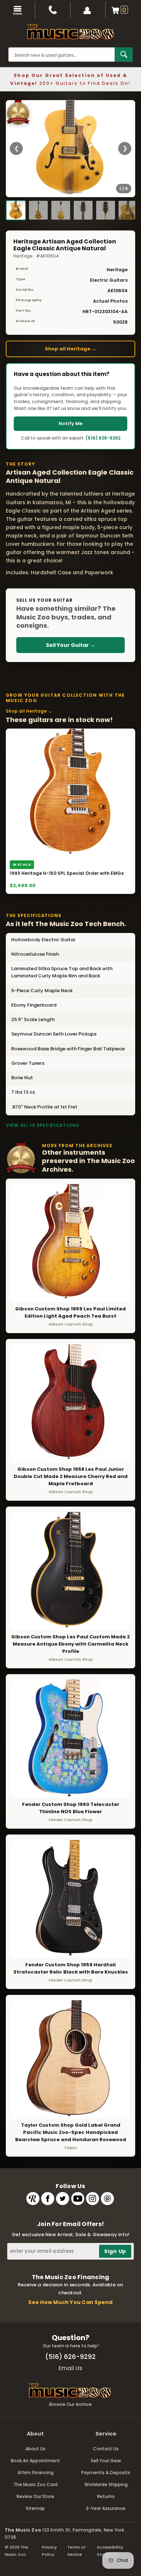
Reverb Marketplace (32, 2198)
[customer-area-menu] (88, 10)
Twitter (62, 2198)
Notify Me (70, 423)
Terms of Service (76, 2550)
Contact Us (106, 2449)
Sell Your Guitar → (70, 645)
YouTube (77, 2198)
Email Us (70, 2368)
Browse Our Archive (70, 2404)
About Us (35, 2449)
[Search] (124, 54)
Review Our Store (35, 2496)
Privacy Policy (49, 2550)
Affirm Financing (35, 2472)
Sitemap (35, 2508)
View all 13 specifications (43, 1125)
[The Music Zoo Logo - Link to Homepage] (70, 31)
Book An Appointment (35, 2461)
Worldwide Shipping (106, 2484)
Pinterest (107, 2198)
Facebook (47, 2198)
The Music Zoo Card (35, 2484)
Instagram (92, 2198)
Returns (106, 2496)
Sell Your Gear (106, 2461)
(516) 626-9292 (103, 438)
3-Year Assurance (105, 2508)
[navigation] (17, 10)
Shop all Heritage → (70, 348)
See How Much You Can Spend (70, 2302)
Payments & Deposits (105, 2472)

----

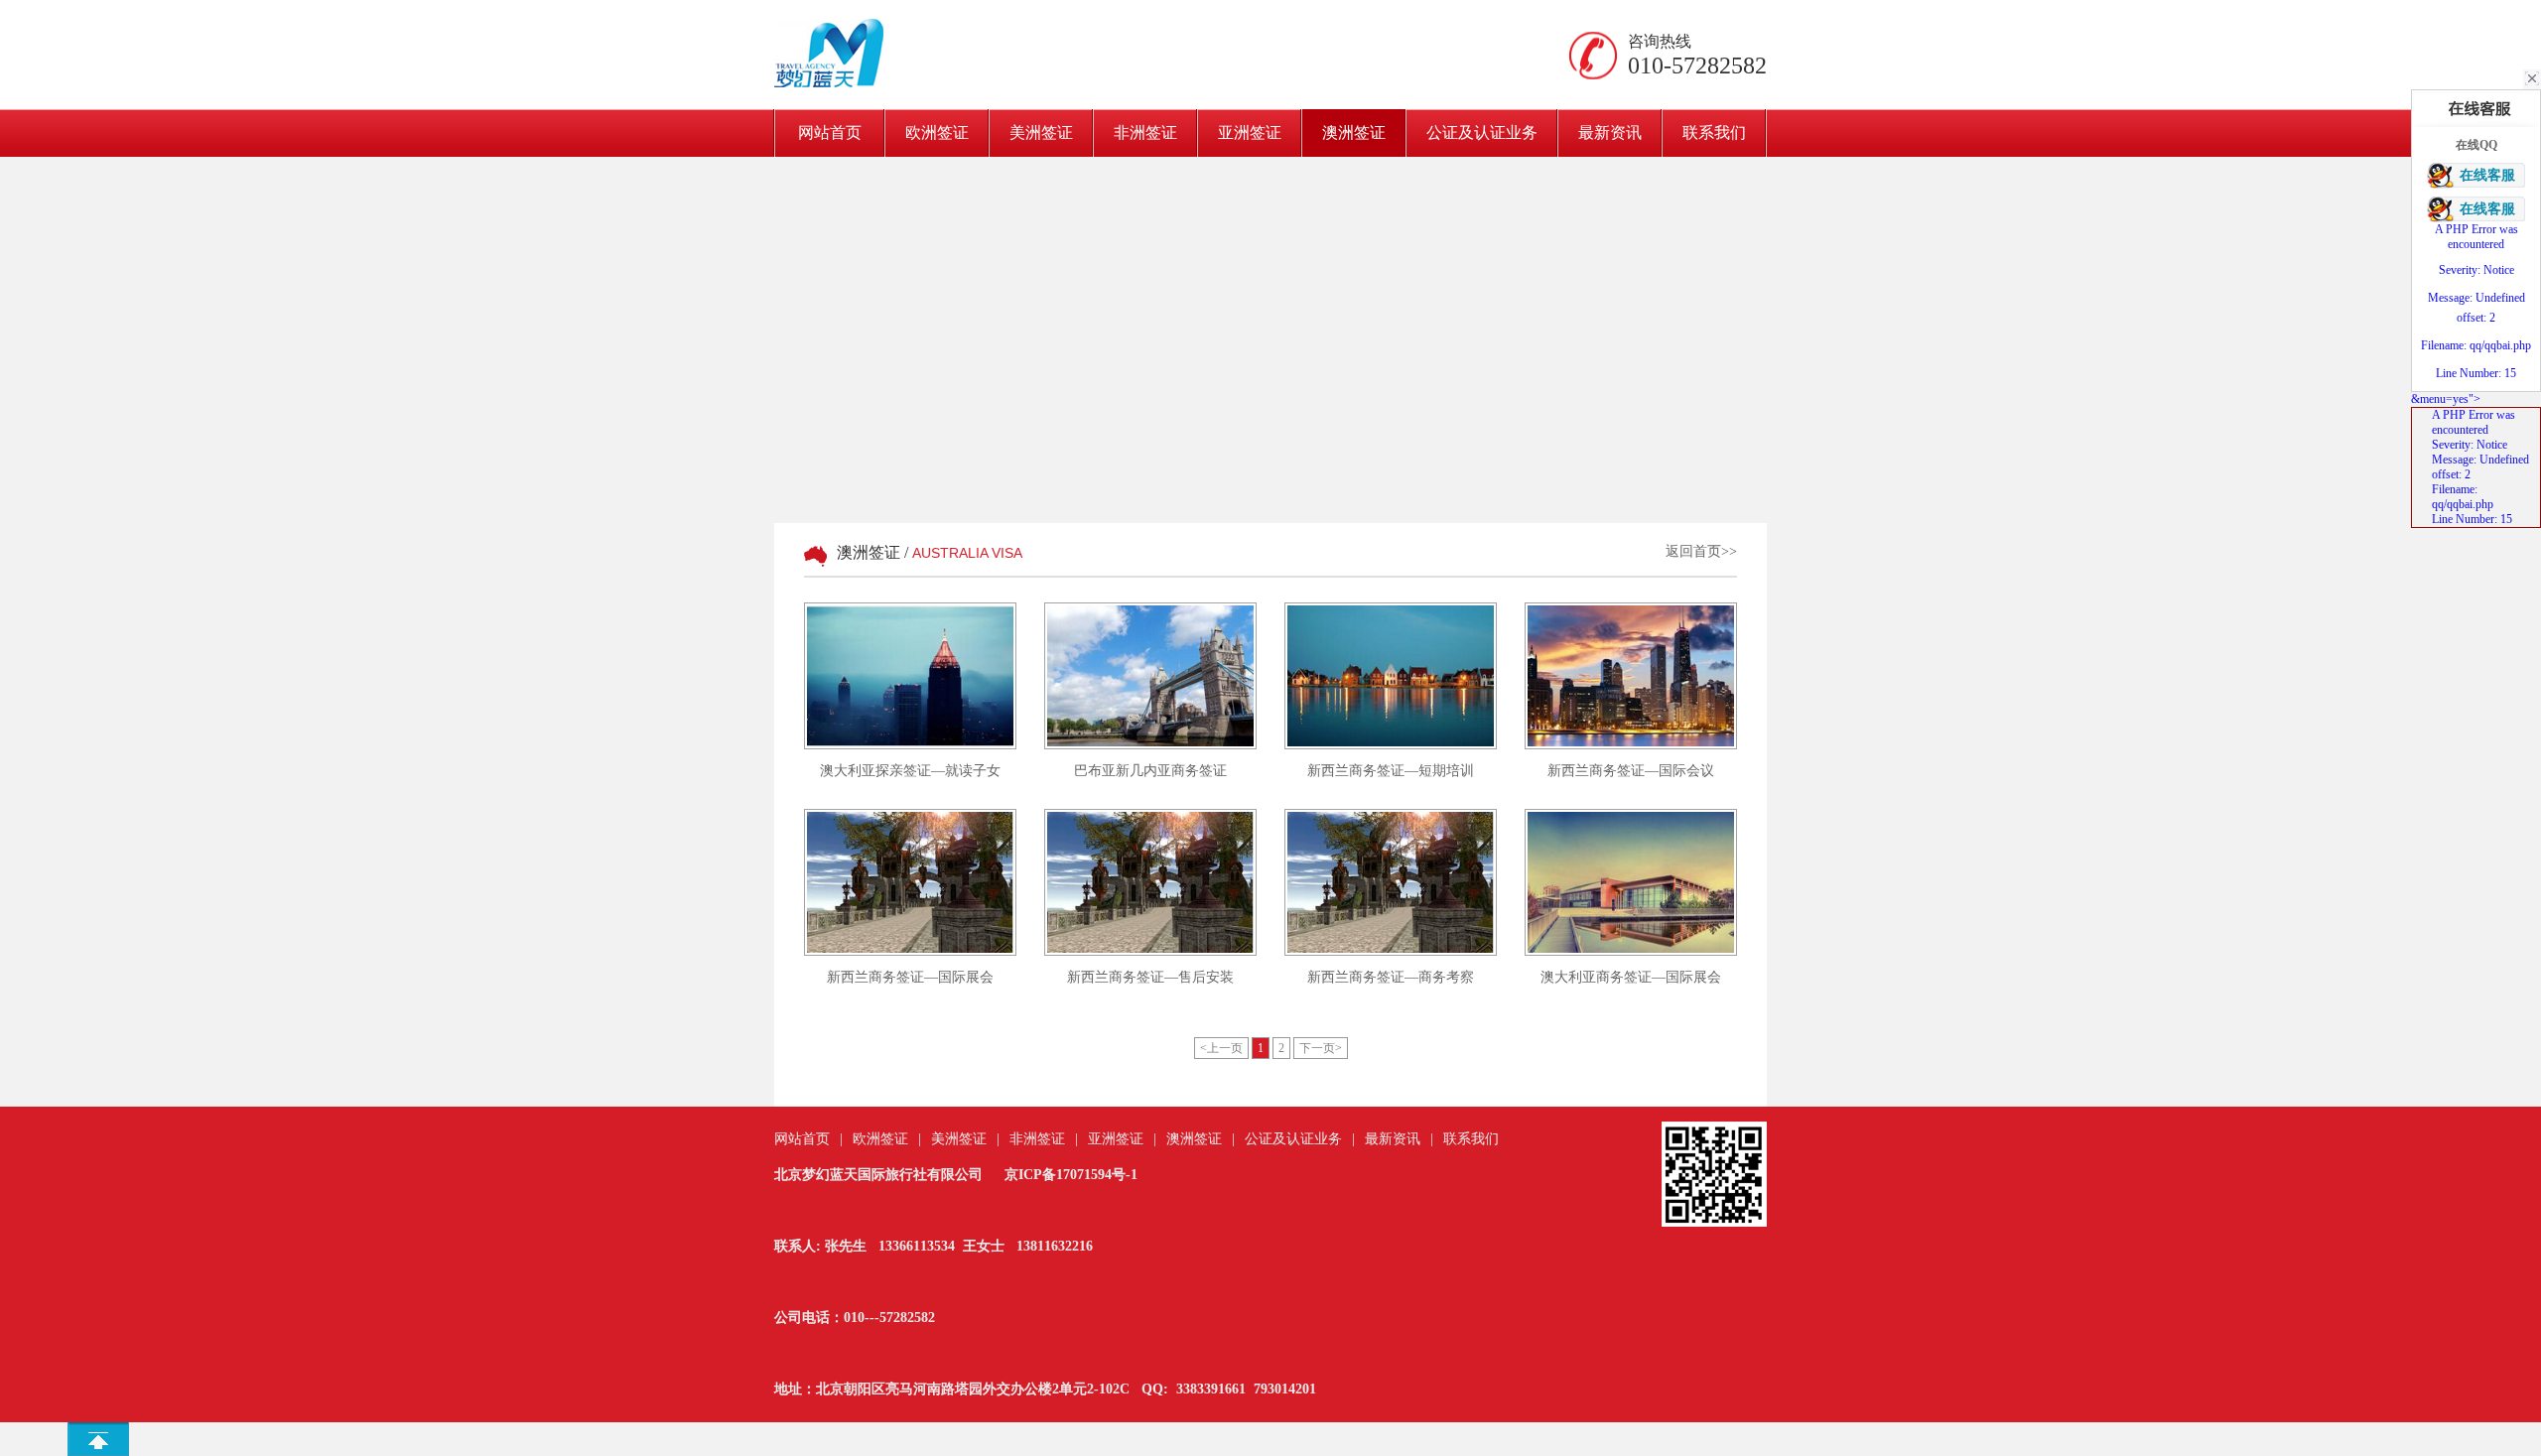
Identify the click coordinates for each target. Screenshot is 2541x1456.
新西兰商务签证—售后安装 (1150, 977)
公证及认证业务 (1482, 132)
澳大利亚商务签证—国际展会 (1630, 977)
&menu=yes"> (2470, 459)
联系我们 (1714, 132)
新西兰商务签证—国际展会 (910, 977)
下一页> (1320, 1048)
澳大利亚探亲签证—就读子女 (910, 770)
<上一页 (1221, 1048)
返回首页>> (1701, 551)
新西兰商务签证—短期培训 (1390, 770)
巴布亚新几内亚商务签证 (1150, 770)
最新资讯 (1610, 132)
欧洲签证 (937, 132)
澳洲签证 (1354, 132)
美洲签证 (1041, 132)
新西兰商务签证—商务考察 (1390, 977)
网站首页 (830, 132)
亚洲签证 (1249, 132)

----

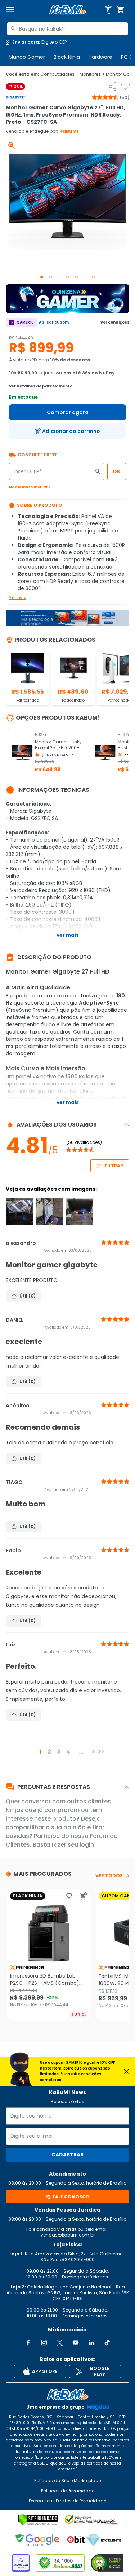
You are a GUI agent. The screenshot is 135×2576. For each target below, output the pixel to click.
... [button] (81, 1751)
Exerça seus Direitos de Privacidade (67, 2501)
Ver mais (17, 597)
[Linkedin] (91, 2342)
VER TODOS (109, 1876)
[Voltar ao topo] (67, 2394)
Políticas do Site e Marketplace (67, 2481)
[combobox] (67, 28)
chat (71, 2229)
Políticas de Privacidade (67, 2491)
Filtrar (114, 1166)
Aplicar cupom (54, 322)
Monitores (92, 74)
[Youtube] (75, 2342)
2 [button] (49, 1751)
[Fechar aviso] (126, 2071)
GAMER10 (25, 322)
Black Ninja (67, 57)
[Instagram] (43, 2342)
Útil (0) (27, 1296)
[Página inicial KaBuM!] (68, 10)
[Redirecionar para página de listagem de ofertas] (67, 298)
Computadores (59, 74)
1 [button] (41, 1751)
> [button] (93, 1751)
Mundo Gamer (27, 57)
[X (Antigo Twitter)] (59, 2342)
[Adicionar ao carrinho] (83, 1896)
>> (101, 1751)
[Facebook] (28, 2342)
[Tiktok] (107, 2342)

----

◆ **TASK INSTRUCTIONS**
Please copy, exactly and with nothing else, the lines above beginning at the line that has "Returns (106, 2496)" and ending with the line that has "Payments & Deposits (105, 2472)".

◆ **RESULT OF THE TASK**
Returns (106, 2496)
Sell Your Gear (106, 2461)
(516) 626-9292 (103, 438)
3-Year Assurance (105, 2508)
[navigation] (17, 10)
Shop all Heritage → (70, 348)
See How Much You Can Spend (70, 2302)
Payments & Deposits (105, 2472)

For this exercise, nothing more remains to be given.